During his deposition, Mr. Queen explained that there are a “combination of things that a shorter stature [pilot] could do, ” including using pillows or larger soles on his or her shoes. (Queen Dep. 70:4-10.) In fact, Ms. Drerup was “not the only pilot that [NetJets has] that is of shorter stature.” (Id.) NetJets has a female pilot that is 62 inches tall and another that is 63 inches tall, both of whom are flying the Phenom. (ECF 54-1, PageID 801.)
Despite her safety concerns, after her conversation with Mr. Queen, Ms. Drerup bought thick soled shoes and brought pillows to use during two additional training sessions-though the pillows “put [her] up too high.” (Opp. PageID 703; Drerup Dep. 85:15-86:2; ECF No. 50.) Mr. Lambert and Mr. Messenger also gave her seat positioning suggestions to accommodate her short stature. (Messenger Dep. 49:17-50:15.) With these changes and the additional training, Ms. Drerup achieved proficiency in all maneuvers and was recommended for a check ride. (Id.; ECF No. 50.) Mr. Messenger explained that “after [] seat positioning mitigation, she was able to perform [the engine out] maneuver to standard, and she was repeateable.” (Messenger Dep. 52:1-3.) Ms. Drerup, however, says she was not proficient at the end of the simulator training-explaining it was a “struggle” to perform the engine out maneuver and that she “might get [the maneuver] once in a while if the stars aligned.” (Opp. PageID 717.)
C. The Check Ride
The final training step at NetJets is the check ride. When a pilot performs a maneuver out of standard during a check ride, the pilot has the choice to stop the check ride completely or to continue and complete the remaining maneuvers. If the pilot chooses to continue, the pilot will only be required to perform any unsatisfactory maneuvers in a subsequent check ride. (Queen Dep. 55:14-56:8.)
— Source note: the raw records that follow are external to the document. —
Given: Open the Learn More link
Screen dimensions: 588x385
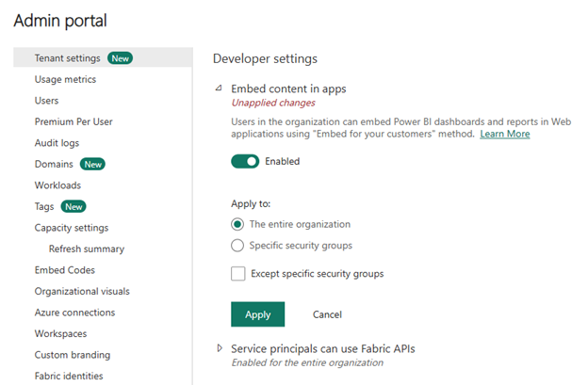Looking at the screenshot, I should pyautogui.click(x=505, y=134).
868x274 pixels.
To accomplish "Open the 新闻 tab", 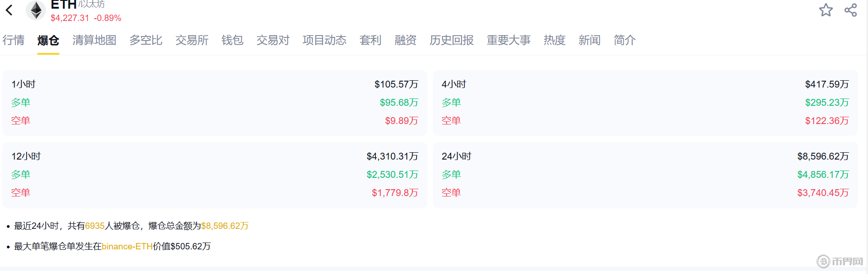I will [x=589, y=40].
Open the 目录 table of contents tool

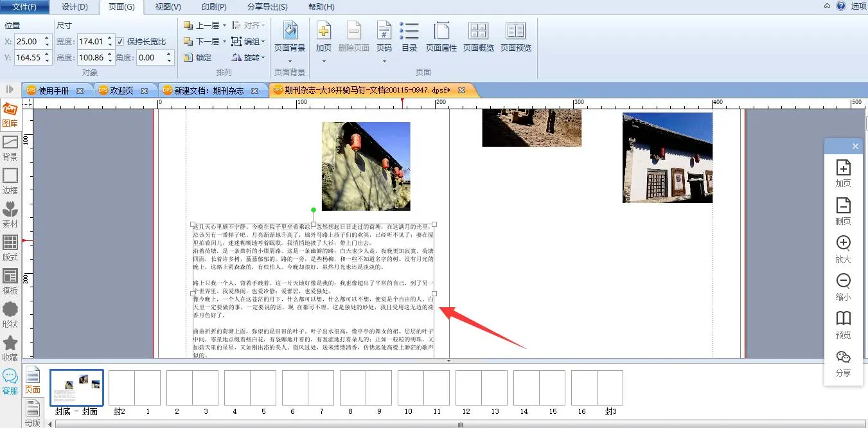409,37
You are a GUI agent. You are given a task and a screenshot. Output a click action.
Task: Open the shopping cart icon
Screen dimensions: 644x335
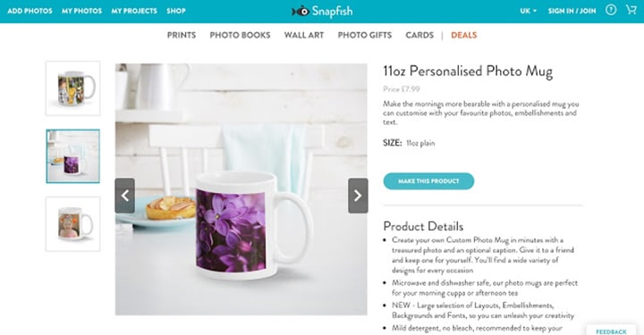click(631, 10)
Ms. Drerup's check ride was on February 28, 2017, at which time she failed to perform an engine out on the missed approach maneuver within the acceptable standard of performance. (Drerup Dep. 99:23-100:9; Lambert Dep. 80:8-10, ECF No. 45-9.) Ms. Drerup chose not to continue her check ride after she performed the engine out maneuver unsatisfactorily, stating she felt she could not succeed due to her height. (Drerup Dep. 113:24-114:4.)
Ms. Drerup declined additional training after she failed her check ride. (Id. 114:14-16.) She says that additional training would have been futile because she “was too short to safely fly this airplane.” (Id. 114:3-4.)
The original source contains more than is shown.